Raphael Lemkin e la fatica di ricordare il genocidio armeno che “non conviene”

lunedì, 13 aprile 2015

La semplicità ammirevole con cui papa Francesco chiama le cose con il loro nome, e dice “genocidio” a proposito dello sterminio del popolo armeno perpetrato nel 1915, per scelta del governo turco dell’epoca, mi richiama alla mente un personaggio poco noto ma che in questa vicenda ha svolto un ruolo decisivo.
Si tratta di Raphael Lemkin, un avvocato ebreo nato a Leopoli (la regione d’origine della mia famiglia paterna) quando la si considerava Polonia, e non come oggi Ucraina.
Impressionato dalla determinazione con cui un nazionalista armeno immigrato in Germania aveva voluto uccidere (con la punta avvelenata di un ombrello) un ambasciatore turco, Lemkin studiò quel primo sterminio novecentesco e non smise più di occuparsene. La sorte ha voluto che mentre Raphael Lemkin si prodigava perchè la Società delle Nazioni perseguisse gli Stati responsabili di massacri di popolazioni discriminate sul piano etnico, linguistico, religioso, nazionale, lui stesso fu costretto a fuggire per causa della persecuzione nazista degli ebrei; decine di suoi familiari furono sterminati dopo l’occupazione tedesca di Leopoli. Ma ormai l’avvocato Lemkin si prodigava instancabilmente per sensibilizzare la comunità internazionale contro quei crimini, che lui per primo definì con il termine “genocidio”. Una parola controversa, sconveniente rispetto alle pratiche disinvolte della realpolitik, ma infine -dopo un impegno solitario durato una vita- accolta nel 1951 in una dichiarazione ufficiale delle Nazioni Unite.

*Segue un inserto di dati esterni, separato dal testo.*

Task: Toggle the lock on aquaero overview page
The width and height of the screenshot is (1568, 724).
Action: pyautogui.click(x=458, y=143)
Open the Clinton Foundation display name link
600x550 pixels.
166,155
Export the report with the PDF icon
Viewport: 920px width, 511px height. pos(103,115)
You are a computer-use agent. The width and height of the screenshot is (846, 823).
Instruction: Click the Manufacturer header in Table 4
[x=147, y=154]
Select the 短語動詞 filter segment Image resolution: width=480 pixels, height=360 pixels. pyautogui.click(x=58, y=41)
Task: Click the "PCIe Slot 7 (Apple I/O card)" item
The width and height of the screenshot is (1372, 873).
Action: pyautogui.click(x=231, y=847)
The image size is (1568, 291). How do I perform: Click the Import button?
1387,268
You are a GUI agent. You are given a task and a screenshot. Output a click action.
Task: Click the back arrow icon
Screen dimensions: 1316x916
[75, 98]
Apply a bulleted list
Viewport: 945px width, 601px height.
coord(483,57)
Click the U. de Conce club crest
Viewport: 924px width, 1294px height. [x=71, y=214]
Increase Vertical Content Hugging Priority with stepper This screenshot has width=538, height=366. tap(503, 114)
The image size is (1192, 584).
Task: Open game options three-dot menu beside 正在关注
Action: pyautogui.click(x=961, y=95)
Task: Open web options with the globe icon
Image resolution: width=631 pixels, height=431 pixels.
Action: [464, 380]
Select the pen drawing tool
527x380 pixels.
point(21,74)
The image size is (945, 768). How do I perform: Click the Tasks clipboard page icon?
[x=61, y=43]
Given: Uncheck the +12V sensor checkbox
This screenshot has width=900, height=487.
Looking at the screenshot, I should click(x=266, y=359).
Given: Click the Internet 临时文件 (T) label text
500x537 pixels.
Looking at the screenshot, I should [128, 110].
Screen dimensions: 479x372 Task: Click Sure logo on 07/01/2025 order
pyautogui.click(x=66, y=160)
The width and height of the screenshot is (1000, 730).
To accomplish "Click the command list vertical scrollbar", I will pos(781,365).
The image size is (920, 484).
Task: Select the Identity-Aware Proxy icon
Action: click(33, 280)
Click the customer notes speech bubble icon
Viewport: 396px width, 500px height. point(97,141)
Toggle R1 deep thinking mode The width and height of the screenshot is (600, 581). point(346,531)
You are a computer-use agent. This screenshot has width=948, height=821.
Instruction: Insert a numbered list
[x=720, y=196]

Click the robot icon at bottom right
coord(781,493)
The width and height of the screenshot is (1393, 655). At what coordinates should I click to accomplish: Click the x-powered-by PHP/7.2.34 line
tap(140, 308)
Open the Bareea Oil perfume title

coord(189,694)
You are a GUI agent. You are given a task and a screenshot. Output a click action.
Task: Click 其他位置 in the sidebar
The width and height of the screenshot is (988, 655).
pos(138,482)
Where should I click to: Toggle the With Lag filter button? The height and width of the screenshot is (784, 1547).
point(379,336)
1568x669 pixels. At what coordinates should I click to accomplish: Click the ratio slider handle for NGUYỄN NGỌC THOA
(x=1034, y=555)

Nel giorno in cui papa Bergoglio ha parlato con semplicità inoppugnabile del genocidio armeno perpetrato dai governanti turchi, mi piace ricordare Raphael Lemkin che con la medesima semplicità e tenacia -senza cercare alcun vantaggio personale- portò gli occhi del mondo a guardare ciò che di solito si preferisce ignorare.